Jeth Seagrave and his crew of teenage mercenaries have survived in this world by stealing unsecured metatech, and they're damn good at it. Jeth doesn't care about the politics or the law; all he cares about is earning enough money to buy back his parents' ship, Avalon, from his crime-boss employer and getting himself and his sister, Lizzie, the heck out of Dodge. But when Jeth finds himself in possession of information that both the crime bosses and the government are willing to kill for, he is going to have to ask himself how far he'll go to get the freedom he's wanted for so long.

Avalon is the perfect fit for teens new to sci-fi as well as seasoned sci-fi readers looking for more books in the YA space-and a great match for fans of Joss Whedon's cult hit show Firefly.




REVIEW

Epic, high impact, and a tempest of emotions.

Avalon tore a hole right through my heart (*wink, wink, nudge, nudge, Avalon reference*)


Jeth and his crew are intergalactic thieves. They travel from space port to planet procuring items and ships as ordered by Hammer, a powerful man (think: space mafia) who owns Jeth, his sister, and their friends.


The stakes in Avalon are very high. Avalon, Jeth's ship and home, is everything he's ever wanted, and he's offered one last job in return for ownership of the ship his parents lived on before they were killed by the ITA (think: space police).
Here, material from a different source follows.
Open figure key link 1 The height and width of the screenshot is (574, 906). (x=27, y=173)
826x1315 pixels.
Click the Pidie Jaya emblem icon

He's so close to finally owning his home, to being free of the control held over him, and to freeing his family and his crew from the same control - but of course it's not easy. 

Enter: mysterious Bermuda-triangle-area-of-space, a wrecked ship, and three castaways. Add to the mix: a suspicious ITA guy who says he wants to help Jeth, a heck load of unanswered questions, and an invisible force that starts attacking Avalon.

Long story short, shit goes down. And it's awesome.

I love science fiction. Absolutely love it. I was raised on shows about aliens and time travel and space ships and this book just drove home everything that I love about the genre. It was exciting and terrifying, complex and far-fetched, somehow without being so far-fetched that I was thinking 'what the hell?' while reading. I fell in love with this book during the first chapter and was way beyond infatuation by the end.

The characters of Avalon were funny, smart, and genuine. Jeth was brave beyond sense, unexpectedly intelligent for a thief, and a complete idiot darling. I loved each one of the characters, even the 'villains' who were surprisingly unique and new. I'd expected your run-of-the-mill antagonist, but nope. Hammer and Renford turned out be to unpredictable and scary as hell because of the power they held over Jeth.

I'm trying to cut the rambling down but not doing so well so I'll make it short. Avalon is a masterpiece of young adult science fiction and everyone needs to read it as soon as it's released. Mindee Arnett is a fricking genius and I am going to go on Amazon right now and buy all of her other books. This book blew my tiny mind away and stole my heart. 

~

*gets emotionally attached to a ship*
Avalon, my baby! I'll save you from the nasty punch-hole things! *pets the pretty ship*

*screams into the night* FINALLY, A YA SCI-FI NOVEL THAT DOESN'T HOLD BACK BECAUSE TINY TEENAGE MINDS CAN'T COMPREHEND SPACE SHIPS AND SPACE TRAVEL.

Someone give this book all of the stars. At least, I don't know, twenty? Yes. This is a twenty star book.